At this point we are going to discuss the critical conceptual differences between ‘space’ and ‘place.’ According to Steve Harrison and Paul Dourish (1996), although spatial metaphors are the prevailing ones to support interaction, it is actually a notion of place that frames interactive behavior. In fact, these authors argue that the critical property which designers are seeking (and they call it ‘appropriate behavioral framing’) is not rooted in the properties of space at all. They claim that, in contrast to space, place is the desired notion, as a set of common and shared cultural understanding about behavior and action (in their motto: “space is the opportunity; place is the understood reality”). What they mean is that a place is a valued space, which is invested with understandings of behavioral appropriateness, cultural expectations etc. (“we are located in ‘space,’ but we act in ‘place’”) and, as an example of the cultural content of virtual places, they refer to concerns about privacy in media spaces. In other words, a place is generally a space with something added (social meaning, convention, cultural understandings about role, function, nature etc.). They remind the term ‘locales’ adopted by Anthony Giddens (1984) to capture a similar sense of behavioral framing and constituting the meaningful content of interaction. Furthermore, Harrison and Dourish investigate two complex forms of places: (i) space-less places (as the USENET newsgroups or the Internet mailing lists and social navigation through information collections on the basis of information derived from the activity of others, which is a placeful navigation without physical space) and (ii) hybrid physical/virtual spaces, which technology can create and in which new ‘cyborg’ places can emerge.

Returning now to their previous classification, through that scheme, Benford, Greenhalgh, Reynard, Brown and Koleva (1998) managed to establish general relationships between physical and shared-spaces and even to think about hybrid approaches combining different kinds of spaces. These hybrid spaces represent forms of mixed reality as being shared spaces that combine the physical and the synthetic, the local and the remote. Moreover, driven by the concerns of supporting new forms of awareness and communication between occupants of many distributed spaces, they have explored a particular style of mixed reality by creating transparent boundaries between the physical and the synthetic. Thus, instead of being superimposed in a single display (as previous approaches were doing), two spaces are placed adjacent to one another and then stitched together by creating a ‘window’ between them. Such a construction of a transparent physical-synthetic boundary is based on a combination of projecting graphics into the physical space and texturing video into the virtual space. In more details, the moving synthetic space (with the avatars within it) is transmitted across the network, rendered and then projected into the physical space. At the same time, a live video image of the physical space is transmitted across the network and then displayed in a synthetic space through a process of dynamically texture mapping the incoming frames so that it appears as an integrated part of the virtual environment. Furthermore, Benford et al. (1998) identified some general properties of these mixed-reality boundaries, including their degree of transparency, the possibilities for interaction with and through them, and the location of multiple boundaries within a single space. As an application, Benford, Snowdon, Brown, Reynard and Ingham (1997b) have presented some new forms of interface to the World-Wide Web based on the construction of some innovative mixed-reality boundaries on the Internet.

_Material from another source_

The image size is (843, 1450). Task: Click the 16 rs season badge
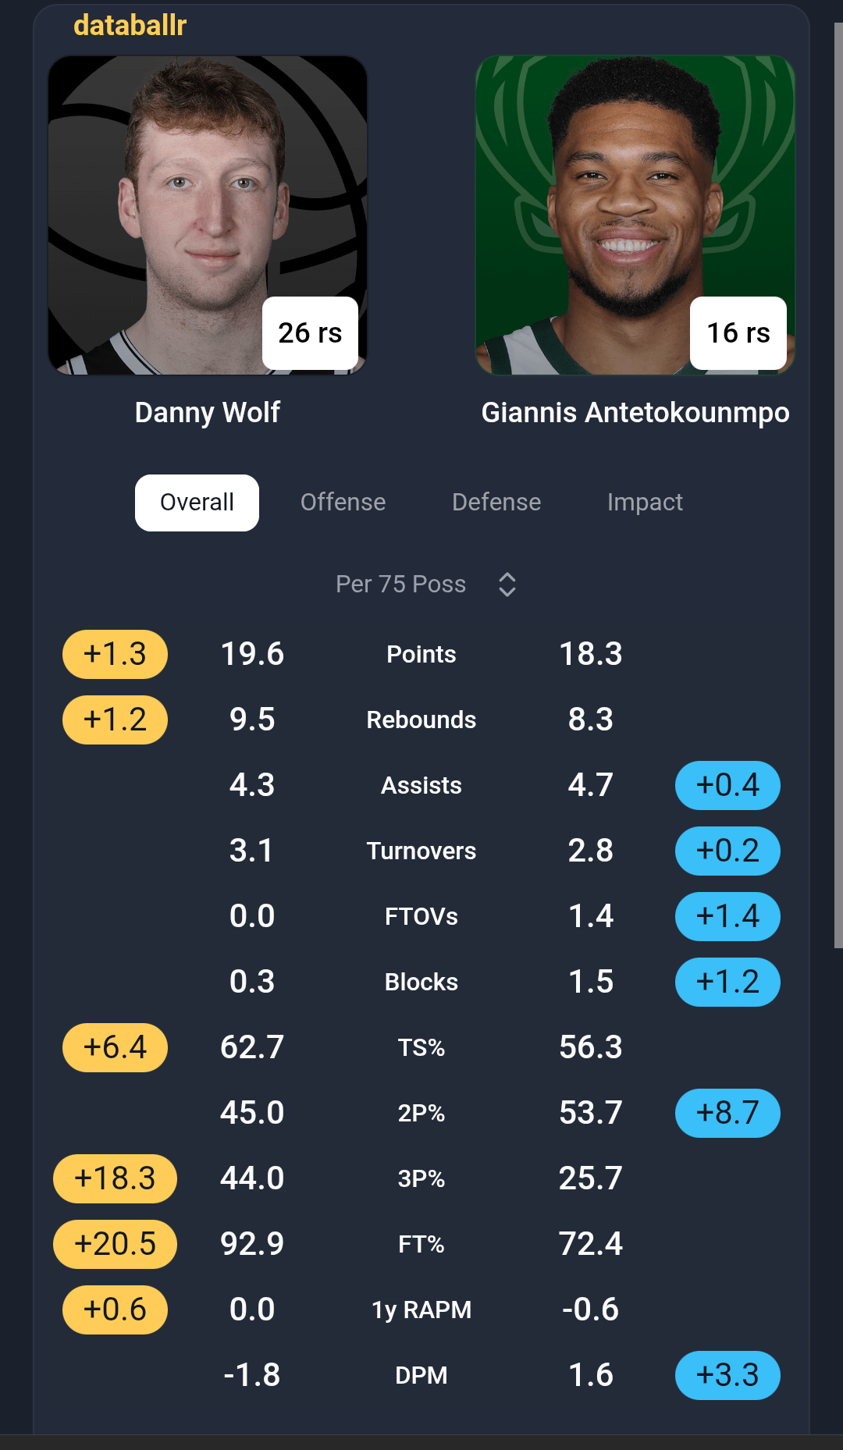(738, 333)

Coming back now to the issue of the social character of virtual environments, two interesting questions are whether and in which sense they can be perceived as a social space and regarded as constituting social systems. Phillip Jeffrey and Gloria Mark (1998) observed two virtual worlds to investigate how social norms involved with personal and group space, privacy, crowding and territoriality affect people during interaction and navigation. What they found is pretty similar to what is observed in physical environments: for instance, people were disturbed when their personal and group spaces were violated and when spaces were crowded. Privacy was also a major concern and it was indicated through positioning and other signals. So, their interpretation is that virtual environments are, indeed, perceived by people as a social space. As for the second question, Barbara Becker and Gloria Mark (1998; 1999) claim that one criterion of social systems is the presence of social conventions, which serve as a basis for common communication. In fact, they assume that social conventions and rules are a fundamental precondition for the stability, efficiency and inner coherence of a social system (cf. Giddens, 1990). In particular, in social philosophy, social conventions have been described as normative rules of conduct, based on implicit ethical imperatives (cf. Habermas, 1987). Thus, social rules are the underlying preconditions of communication, because the way people communicate is embedded in social practice and specific life styles, determined by implicit social conventions. Therefore, regarding virtual environments as specific forms of social systems, Becker and Mark undertake an exploration of the implicit and explicit social conventions in order to understand the particular social practice within these environments. By an ethnomethodological analysis of three different online environments, Becker and Mark (1998; 1999) have tried to identify a number of social conventions rooted in the studied virtual environments. Furthermore, they examined the role of technology in shaping such behavioral conventions. They found two alternative hypotheses for this role: (1) that technology creates a sense of social presence that influences behavior and (2) that people use the available functionality that requires the least cognitive effort in order to achieve their goals.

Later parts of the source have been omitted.